Yes, I have no idea how Americans put up with a system so arcaic, stale and unfair.
Democratic systems have been testes thouroughly by several highly developed countries. I know the US is big, and the number of states might complicate some things, but almost anything is better than what you have. The best and most fair democracy is probably is probably the Scandinavian model:
-Only one parlament or "house."
-No president or direct president election. The head of government is the prime minister, which can change midterm. Who the candidates for prime mister are, is usually clear before the election.
-Each region has a set number of representatives in the parlament, they are roughly distributed after the % of votes the parties in the region get.
-A number of candidates are given to iron out unfairness in distribution, so that the final parlament composition will closely resemble the election result.
-A government is negociated between the parties. It can have a clean majority in parlament or not. Governments are usually composed of several parties, but it is possible for a party to govern alone.

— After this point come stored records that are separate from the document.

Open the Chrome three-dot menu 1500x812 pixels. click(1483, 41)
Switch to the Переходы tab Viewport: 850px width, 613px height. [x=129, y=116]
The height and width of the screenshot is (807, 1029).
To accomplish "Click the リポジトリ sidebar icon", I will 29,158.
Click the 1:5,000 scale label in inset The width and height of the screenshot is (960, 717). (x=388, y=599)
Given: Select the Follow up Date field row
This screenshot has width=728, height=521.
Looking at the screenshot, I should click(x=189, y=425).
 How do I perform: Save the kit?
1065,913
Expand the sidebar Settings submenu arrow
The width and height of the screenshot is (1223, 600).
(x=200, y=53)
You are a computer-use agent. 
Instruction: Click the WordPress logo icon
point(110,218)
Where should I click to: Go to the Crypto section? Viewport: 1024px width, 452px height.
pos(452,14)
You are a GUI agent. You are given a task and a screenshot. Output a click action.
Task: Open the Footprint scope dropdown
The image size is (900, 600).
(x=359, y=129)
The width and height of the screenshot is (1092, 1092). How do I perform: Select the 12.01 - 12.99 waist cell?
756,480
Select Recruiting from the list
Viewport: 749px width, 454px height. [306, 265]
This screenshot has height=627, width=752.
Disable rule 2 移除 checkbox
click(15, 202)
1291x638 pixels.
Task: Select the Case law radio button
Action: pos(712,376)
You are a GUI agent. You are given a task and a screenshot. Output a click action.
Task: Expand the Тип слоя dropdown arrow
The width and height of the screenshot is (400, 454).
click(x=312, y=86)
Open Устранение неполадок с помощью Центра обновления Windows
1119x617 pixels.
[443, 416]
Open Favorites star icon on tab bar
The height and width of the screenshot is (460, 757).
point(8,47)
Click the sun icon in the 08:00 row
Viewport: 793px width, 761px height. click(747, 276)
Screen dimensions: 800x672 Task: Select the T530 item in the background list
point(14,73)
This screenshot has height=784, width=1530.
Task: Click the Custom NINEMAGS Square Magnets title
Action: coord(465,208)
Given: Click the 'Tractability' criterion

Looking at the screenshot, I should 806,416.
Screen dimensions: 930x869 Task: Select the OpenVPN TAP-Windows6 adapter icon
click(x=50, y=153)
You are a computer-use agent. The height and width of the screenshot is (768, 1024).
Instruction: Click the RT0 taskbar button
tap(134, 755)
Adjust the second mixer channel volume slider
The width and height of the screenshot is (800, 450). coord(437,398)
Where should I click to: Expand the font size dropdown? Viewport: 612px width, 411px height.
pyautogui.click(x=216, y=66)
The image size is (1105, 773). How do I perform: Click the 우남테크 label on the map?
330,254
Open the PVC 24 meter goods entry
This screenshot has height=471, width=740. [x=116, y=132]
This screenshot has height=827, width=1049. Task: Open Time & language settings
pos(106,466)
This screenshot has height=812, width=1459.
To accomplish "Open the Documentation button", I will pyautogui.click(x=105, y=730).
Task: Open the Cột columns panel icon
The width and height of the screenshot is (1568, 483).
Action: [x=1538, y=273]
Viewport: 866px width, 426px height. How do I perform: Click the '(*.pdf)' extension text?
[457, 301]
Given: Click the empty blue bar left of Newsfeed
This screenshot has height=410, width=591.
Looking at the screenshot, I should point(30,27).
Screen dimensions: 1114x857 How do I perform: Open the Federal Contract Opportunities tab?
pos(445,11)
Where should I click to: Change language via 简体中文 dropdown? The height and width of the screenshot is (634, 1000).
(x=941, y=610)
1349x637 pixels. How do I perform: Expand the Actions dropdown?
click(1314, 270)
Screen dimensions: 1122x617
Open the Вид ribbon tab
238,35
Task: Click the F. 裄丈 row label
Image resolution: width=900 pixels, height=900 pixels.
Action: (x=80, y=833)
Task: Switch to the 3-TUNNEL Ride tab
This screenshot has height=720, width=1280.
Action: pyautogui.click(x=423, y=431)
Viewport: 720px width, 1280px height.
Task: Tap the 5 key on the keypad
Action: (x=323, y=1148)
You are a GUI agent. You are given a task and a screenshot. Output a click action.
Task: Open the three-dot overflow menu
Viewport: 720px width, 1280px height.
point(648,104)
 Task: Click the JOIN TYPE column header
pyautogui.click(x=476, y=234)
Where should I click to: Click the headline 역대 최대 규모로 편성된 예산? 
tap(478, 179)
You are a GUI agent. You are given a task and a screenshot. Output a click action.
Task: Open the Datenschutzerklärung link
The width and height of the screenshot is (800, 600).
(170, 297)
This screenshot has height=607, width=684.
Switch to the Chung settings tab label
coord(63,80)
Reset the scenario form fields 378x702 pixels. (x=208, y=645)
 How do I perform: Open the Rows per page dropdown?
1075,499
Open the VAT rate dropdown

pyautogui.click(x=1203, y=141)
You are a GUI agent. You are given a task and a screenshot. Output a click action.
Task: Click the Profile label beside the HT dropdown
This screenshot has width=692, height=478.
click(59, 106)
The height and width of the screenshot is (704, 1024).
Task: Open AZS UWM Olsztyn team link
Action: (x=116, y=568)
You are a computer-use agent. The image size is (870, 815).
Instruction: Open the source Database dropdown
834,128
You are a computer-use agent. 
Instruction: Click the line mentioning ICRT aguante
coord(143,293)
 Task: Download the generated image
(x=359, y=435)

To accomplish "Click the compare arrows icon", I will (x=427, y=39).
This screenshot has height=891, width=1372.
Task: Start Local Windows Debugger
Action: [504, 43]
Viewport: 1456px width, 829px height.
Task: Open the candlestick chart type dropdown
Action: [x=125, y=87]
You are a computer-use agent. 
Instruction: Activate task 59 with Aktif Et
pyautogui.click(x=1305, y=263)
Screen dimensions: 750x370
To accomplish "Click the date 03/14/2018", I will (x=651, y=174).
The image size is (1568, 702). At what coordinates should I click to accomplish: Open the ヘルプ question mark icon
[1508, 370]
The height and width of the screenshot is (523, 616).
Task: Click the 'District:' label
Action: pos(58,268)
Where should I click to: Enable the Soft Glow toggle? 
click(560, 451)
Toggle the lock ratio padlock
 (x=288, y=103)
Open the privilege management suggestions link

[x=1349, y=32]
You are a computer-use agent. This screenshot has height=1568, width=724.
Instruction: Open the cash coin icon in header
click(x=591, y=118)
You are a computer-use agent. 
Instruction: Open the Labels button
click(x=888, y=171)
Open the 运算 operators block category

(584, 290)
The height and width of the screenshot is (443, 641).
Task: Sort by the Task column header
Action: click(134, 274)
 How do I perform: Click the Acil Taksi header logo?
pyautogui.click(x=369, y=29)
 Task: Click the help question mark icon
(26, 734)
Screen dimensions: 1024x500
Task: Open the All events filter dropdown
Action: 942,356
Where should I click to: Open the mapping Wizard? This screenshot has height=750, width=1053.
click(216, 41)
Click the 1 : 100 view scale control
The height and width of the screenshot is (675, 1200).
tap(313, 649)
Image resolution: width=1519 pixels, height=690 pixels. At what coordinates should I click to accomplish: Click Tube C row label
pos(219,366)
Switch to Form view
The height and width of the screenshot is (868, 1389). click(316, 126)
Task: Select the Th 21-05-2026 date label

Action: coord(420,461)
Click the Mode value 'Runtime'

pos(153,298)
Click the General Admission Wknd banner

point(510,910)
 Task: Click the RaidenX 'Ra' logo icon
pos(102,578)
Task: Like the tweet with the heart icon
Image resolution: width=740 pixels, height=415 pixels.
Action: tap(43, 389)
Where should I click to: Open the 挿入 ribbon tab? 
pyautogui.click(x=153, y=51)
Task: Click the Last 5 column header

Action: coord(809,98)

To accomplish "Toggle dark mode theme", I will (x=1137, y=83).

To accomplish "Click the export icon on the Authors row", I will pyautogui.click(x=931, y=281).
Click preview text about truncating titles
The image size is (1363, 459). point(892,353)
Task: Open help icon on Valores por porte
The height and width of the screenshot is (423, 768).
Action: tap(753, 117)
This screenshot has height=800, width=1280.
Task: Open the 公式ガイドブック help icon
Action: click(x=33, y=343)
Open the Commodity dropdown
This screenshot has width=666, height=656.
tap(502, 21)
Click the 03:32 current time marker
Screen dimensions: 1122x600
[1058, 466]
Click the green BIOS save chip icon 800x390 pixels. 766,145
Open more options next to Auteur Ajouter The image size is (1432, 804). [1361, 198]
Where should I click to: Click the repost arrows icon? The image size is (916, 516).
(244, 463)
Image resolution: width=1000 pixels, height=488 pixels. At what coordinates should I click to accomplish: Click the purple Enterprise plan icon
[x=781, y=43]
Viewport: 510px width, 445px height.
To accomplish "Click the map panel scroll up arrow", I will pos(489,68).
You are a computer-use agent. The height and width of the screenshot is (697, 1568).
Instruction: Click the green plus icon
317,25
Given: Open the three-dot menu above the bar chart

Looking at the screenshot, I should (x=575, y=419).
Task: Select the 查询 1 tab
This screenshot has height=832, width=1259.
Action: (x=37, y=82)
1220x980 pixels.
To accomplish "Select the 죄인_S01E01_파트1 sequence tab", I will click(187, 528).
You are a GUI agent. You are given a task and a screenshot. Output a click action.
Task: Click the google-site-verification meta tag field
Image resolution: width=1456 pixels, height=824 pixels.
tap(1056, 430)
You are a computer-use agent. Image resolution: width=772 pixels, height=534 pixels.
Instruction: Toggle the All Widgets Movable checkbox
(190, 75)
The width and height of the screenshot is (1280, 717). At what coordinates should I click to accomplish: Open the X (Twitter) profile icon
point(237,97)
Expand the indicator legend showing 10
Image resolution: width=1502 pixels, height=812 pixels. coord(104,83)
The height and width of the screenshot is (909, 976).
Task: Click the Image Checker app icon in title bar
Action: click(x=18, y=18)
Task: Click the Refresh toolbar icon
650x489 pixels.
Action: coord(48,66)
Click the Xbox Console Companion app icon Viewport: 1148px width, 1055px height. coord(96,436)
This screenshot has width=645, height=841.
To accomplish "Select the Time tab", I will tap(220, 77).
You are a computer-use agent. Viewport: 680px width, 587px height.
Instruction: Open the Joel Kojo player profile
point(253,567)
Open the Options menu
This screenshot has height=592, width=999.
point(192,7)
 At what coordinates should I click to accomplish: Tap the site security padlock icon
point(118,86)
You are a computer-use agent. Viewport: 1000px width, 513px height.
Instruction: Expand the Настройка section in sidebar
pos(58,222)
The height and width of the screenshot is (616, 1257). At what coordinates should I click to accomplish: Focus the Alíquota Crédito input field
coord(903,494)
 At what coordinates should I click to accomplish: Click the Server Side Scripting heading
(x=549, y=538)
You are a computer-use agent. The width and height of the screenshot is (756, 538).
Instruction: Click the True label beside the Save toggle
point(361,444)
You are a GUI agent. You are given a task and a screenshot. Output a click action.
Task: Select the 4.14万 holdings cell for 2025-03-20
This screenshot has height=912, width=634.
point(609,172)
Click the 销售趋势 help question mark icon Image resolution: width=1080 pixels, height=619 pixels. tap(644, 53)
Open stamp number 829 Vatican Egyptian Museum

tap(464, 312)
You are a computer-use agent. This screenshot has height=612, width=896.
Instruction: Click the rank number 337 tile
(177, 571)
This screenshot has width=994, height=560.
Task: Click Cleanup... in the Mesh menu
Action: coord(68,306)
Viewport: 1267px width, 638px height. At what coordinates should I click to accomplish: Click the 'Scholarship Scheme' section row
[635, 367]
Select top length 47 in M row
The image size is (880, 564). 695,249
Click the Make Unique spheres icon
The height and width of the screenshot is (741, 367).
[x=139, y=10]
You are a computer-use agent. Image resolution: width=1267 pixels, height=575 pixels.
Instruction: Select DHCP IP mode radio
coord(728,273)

Governments without majority in the parlament are dependent on ongoing negociations with different collaborators to get their policies through.
-Parties are usually organized into 2 "blocks" to support one government or the other, but any party can collaborate with anyone they want. "Over the middle" governments have formed successfully as well!
-A government, or individual ministers, can be thrown by the parlament if they vote to do so.
How would a system like this shape up in the US? As you have seen, presidental campaigns easily turn into person-focussed farces, which have very little to do with politics. Bullshit FBI investigations and pussycomments key components? Give me a break...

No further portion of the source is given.